I see that the question is quite old, but we were debugging the same problem with the view controller - we are not quitting here, and I hope that my answer will provide some additional information and a better solution than calling -dismissPopoverAnimated: manually.
The UIActivity documentation is pretty scarce, and although it does indicate a way to structure the implementation, the question shows that this is not as obvious as it could be.
The first thing you should notice is the documentation, in which you should not reject the view controller manually. This is really true.
What the documentation doesn't say, and what appears as an observable thing when you encounter debugging problems with an incompatible view controller is iOS that will call your method -activityViewController , when it needs a topic link, view the controller. As it turned out, probably only on the iPad, iOS doesn't actually store the returned instance manager instance anywhere in its structures, and then when it wants to reject the view controller, it just asks for your -activityViewController for the object, and then fires This. The view controller created when the method was first called (when it was shown) is thus never rejected. Uch. This is the cause of the problem.
How do we fix this?
Removing UIActivity documents further, you can stumble on the -prepareWithActivityItems: method. A specific hint lies in the following text:
If the implementation of your service requires the display of an additional user interface for the user, you can use this method to prepare your view controller object and make it available from the activityViewController method.

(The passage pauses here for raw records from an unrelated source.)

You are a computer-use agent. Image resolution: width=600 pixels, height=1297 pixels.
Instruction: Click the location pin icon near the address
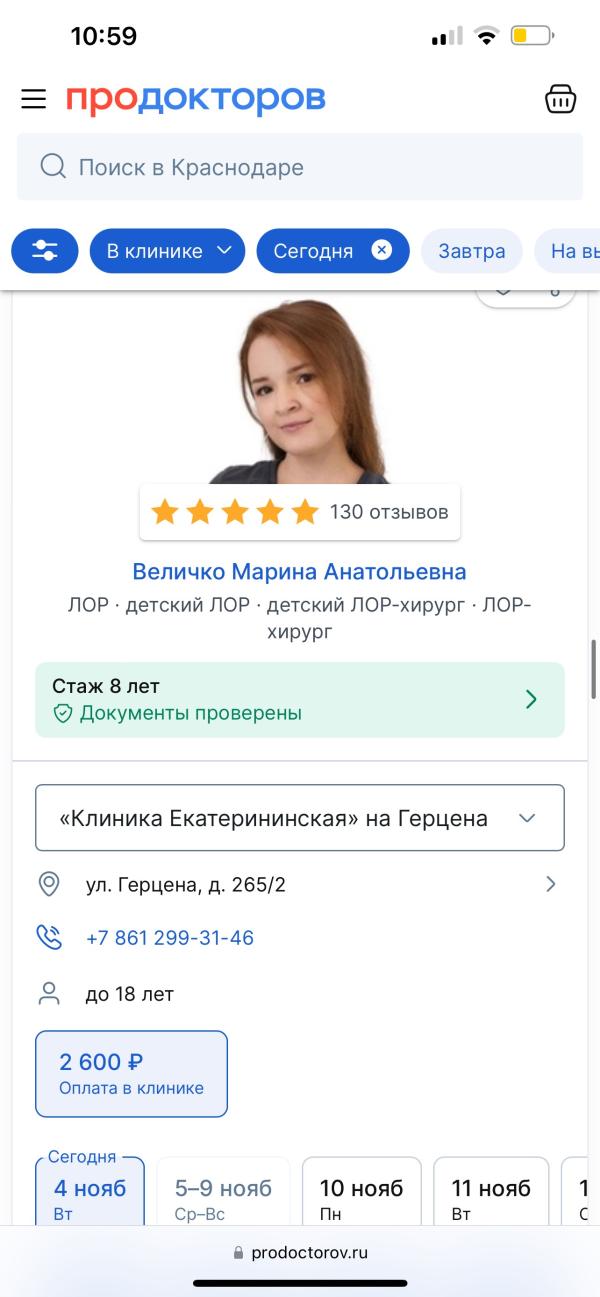[50, 884]
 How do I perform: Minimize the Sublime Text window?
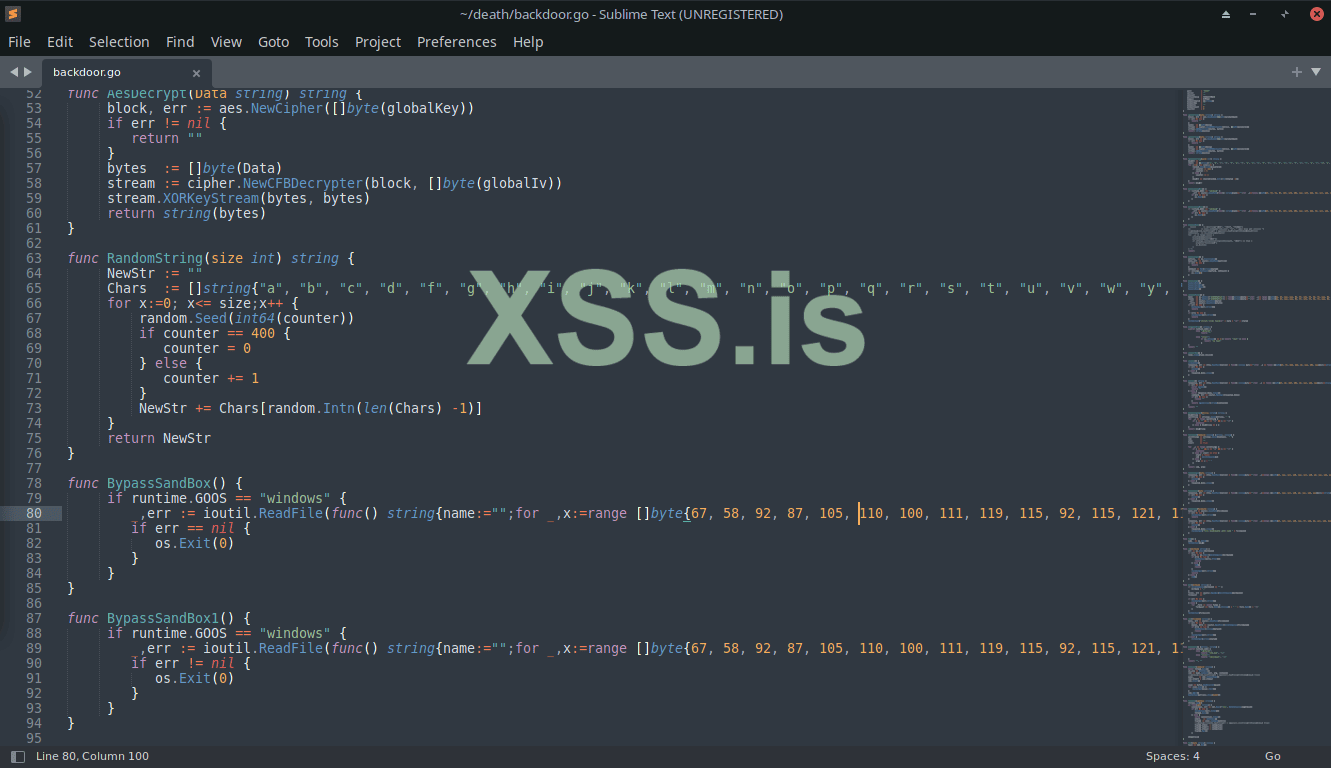click(1254, 14)
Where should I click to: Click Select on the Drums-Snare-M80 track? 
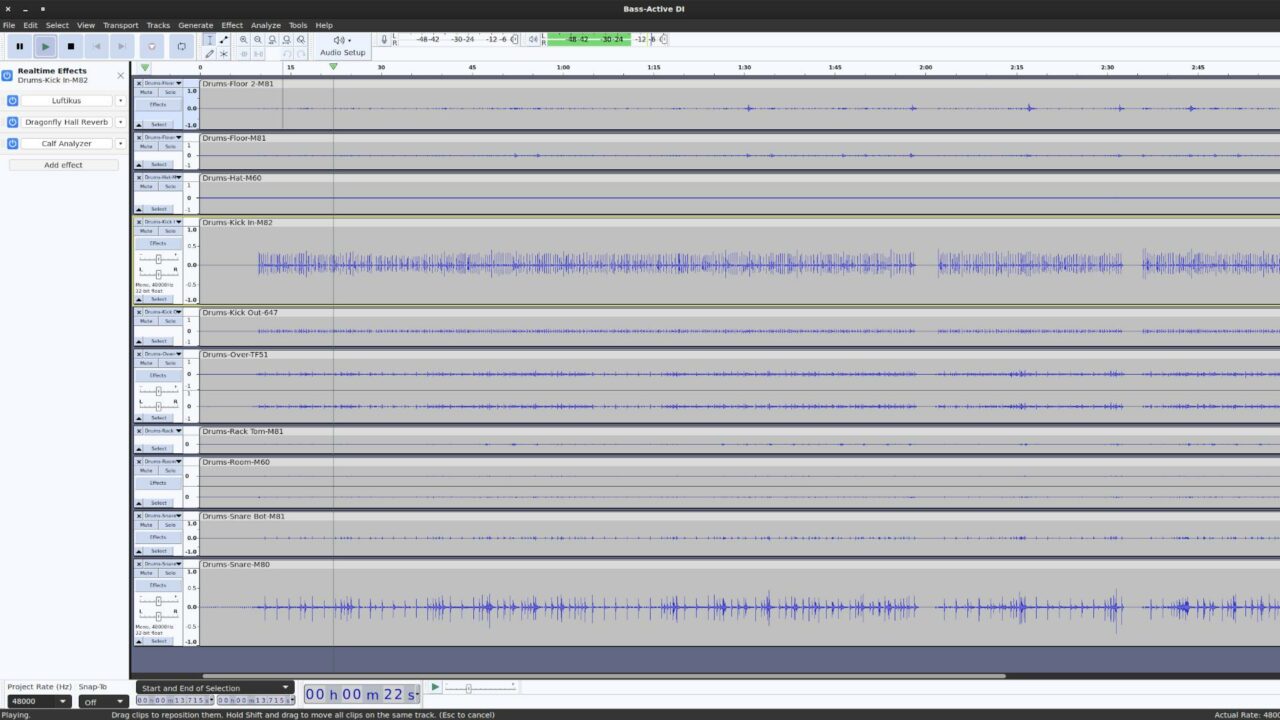pos(158,641)
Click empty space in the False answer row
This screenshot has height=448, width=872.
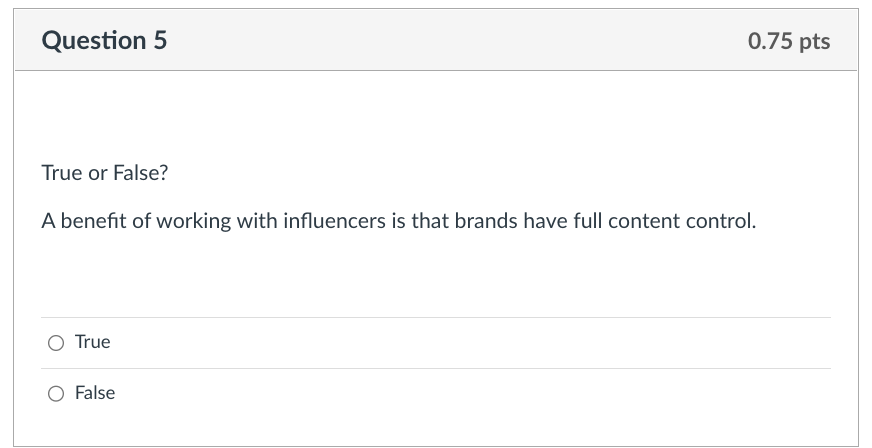click(450, 394)
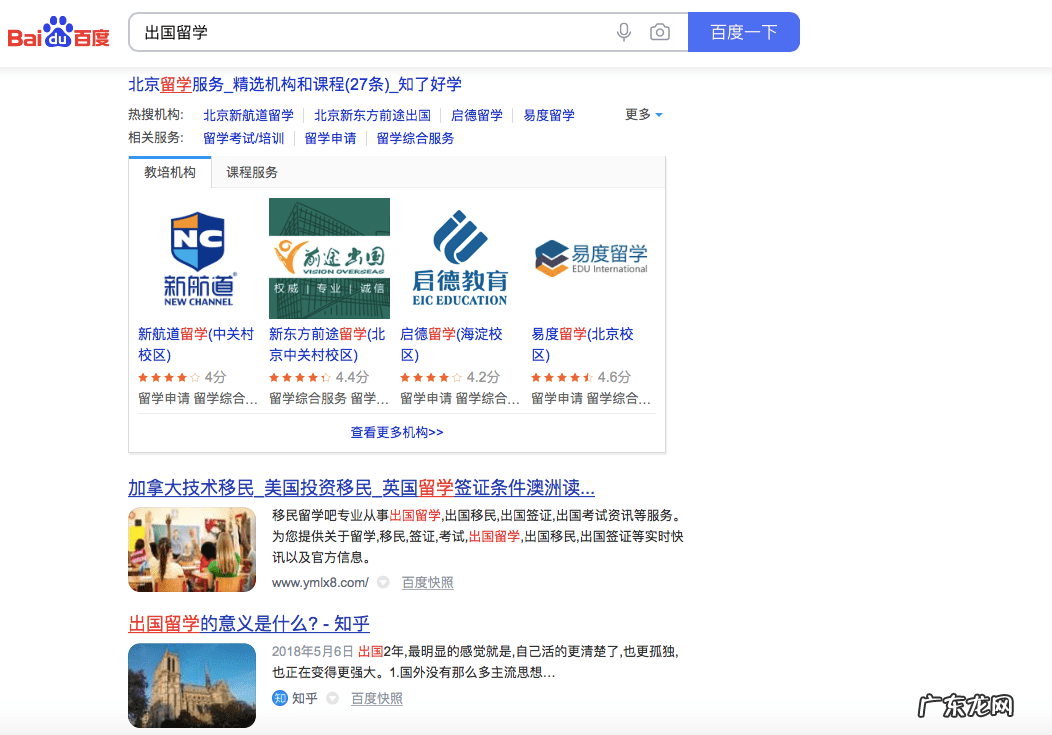Expand the 更多 dropdown for more institutions
Screen dimensions: 1052x735
tap(640, 114)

So the idea is to instantiate your view controller in the -prepareWithActivityItems: method and use it in the instance variable. Then just return the same instance from your -activityViewController method.
Given this, the view controller will be correctly hidden after calling the -activityDidFinish: method -activityDidFinish: without further manual intervention.
Bingo.
NB! Digging this a little further, -prepareWithActivityItems: should not instantiate a new view controller each time it is called. If you have already created one, you should simply reuse it. In our case, it happily crashed if we did not.